Nie wszyscy zdają sobie sprawę, że podczas kąpieli na basenie narażamy się na niebezpieczną chorobę. Problem tkwi bowiem w bakteriach, które przynoszą sympatycy pływania, mający problemy z dolegliwościami układu pokarmowego.
Największym problemem są osoby, które cierpią na biegunkę. Eksperci oceniają bowiem, że stanowią oni największe zagrożenie na basenie. Mimo że baseny są wyposażone w filtry oczyszczające wodę, to nie są w stanie oczyścić jej na tyle, by usunąć wszystkie niebezpieczne bakterie. Osoba, u której nie występują żadne objawy jelitówki, nadal jest nosicielem patogenu.
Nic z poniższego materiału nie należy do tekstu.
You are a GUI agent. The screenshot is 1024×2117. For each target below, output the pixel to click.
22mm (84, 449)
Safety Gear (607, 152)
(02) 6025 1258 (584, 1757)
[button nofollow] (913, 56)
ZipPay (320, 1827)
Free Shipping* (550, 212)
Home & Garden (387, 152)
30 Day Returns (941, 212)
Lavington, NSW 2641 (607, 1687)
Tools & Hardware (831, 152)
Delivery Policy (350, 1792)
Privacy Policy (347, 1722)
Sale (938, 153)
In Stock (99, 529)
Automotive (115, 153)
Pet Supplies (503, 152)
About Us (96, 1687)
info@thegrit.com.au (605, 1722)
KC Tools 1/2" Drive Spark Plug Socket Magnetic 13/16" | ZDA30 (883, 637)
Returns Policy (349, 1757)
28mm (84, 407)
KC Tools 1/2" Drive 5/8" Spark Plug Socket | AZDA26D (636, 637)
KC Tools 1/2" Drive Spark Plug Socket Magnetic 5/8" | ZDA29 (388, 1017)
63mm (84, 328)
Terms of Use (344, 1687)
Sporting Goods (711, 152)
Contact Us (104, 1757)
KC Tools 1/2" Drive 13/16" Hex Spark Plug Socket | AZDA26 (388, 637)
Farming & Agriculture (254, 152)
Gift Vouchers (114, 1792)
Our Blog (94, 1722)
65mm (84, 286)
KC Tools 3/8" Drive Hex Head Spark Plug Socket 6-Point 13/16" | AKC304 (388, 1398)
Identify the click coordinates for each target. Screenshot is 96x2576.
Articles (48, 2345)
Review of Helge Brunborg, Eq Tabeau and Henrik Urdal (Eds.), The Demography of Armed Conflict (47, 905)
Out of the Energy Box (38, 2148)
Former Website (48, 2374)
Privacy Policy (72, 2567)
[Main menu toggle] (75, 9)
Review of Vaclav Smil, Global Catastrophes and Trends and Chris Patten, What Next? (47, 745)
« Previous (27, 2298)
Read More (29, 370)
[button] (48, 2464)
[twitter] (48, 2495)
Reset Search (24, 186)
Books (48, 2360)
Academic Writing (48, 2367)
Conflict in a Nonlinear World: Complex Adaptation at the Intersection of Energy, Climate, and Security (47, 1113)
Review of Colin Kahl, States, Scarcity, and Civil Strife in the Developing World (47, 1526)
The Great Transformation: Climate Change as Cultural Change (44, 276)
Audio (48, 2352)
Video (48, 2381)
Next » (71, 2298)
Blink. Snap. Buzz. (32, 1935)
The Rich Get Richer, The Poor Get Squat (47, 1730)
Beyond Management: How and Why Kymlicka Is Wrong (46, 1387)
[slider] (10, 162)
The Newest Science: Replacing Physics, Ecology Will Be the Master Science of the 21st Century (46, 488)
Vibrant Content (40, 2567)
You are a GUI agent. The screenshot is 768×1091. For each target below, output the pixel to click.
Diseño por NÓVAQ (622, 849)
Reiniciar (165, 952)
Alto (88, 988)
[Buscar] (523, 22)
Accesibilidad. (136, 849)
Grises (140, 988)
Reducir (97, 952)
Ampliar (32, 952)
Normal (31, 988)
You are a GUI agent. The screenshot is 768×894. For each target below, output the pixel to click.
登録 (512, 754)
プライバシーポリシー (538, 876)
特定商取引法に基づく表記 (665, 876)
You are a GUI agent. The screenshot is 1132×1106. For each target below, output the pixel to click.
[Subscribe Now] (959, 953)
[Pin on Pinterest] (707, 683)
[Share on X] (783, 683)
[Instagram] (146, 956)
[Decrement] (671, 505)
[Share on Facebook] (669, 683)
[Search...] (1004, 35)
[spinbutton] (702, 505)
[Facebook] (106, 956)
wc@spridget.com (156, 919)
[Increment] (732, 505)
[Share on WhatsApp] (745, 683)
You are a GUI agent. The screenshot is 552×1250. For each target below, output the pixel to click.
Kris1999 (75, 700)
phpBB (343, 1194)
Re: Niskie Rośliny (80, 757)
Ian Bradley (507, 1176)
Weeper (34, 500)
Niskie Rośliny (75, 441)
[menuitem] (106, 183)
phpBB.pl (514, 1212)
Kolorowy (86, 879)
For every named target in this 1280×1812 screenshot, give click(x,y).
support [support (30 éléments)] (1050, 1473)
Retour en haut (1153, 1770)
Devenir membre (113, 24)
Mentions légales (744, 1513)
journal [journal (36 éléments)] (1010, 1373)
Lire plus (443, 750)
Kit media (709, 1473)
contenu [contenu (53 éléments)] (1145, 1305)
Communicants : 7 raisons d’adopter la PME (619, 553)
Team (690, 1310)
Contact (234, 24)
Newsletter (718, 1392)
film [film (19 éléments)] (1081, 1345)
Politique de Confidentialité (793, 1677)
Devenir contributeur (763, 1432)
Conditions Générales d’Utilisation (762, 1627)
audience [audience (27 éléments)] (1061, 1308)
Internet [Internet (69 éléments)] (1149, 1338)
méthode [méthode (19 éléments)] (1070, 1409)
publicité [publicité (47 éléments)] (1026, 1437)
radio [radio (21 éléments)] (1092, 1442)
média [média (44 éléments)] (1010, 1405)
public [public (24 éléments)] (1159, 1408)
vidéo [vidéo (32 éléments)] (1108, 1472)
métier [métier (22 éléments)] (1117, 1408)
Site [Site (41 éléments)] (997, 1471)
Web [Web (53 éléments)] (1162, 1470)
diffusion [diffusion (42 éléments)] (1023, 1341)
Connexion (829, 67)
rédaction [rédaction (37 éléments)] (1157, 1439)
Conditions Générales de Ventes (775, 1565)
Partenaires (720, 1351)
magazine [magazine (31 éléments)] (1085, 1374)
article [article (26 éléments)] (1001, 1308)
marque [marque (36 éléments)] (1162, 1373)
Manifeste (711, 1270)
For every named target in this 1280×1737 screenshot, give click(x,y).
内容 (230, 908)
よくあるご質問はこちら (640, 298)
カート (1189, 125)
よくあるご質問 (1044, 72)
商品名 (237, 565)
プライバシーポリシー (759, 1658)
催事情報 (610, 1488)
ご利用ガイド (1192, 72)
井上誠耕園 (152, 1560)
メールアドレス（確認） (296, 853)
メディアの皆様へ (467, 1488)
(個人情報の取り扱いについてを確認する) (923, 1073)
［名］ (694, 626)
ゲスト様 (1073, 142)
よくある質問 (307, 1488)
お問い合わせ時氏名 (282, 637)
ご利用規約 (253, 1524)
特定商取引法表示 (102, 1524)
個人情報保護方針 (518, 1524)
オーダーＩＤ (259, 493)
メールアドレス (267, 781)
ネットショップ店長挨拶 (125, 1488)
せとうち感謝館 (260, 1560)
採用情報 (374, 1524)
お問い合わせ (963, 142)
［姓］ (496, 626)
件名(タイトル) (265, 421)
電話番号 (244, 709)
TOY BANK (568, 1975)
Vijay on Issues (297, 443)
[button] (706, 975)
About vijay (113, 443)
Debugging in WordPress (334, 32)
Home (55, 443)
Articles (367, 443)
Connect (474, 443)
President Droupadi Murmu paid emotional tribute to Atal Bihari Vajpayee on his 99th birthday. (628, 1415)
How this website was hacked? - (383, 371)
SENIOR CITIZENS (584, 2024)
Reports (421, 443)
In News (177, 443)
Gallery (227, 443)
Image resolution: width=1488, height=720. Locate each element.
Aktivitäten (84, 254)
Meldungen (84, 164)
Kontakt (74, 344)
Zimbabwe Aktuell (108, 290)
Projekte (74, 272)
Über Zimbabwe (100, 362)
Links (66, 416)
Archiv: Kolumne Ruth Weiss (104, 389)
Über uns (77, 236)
W efekcie może zarazić nas chorobą o nazwie kryptosporydioza. Pod jej wpływem dostajemy wodnistej biegunki i silnych skurczy brzucha. Można się nią zarazić po napiciu się wody z basenu,
Jak pokazują statystyki, co piąta osoba połyka basenową wodę, z kolei co czwarta przyznaje, że przed wejściem do basenu nie korzysta z prysznica. Zespoły biegunowe, które występują pod wpływem kryptosporydiozy, są charakterystyczne zwłaszcza u osób z wrodzonymi lub nabytymi niedoborami odporności czy też otrzymującymi leki immunosupresyjne. Biorą je osoby, u których występuje problem wytwarzania przeciwciał.
Zapobieganie chorobie jest proste – należy dbać o higienę osobistą. Poza kontaktem z zanieczyszczoną odchodami ludzi lub zwierząt wodą, chorobą możemy zarazić się poprzez kontakt z produktami spożywczymi czy brudnymi rękoma, gdzie wystąpiły takie same bakterie. Jeśli chodzi o gospodarstwa rolne, to nosicielami pasożyta może być młode bydło.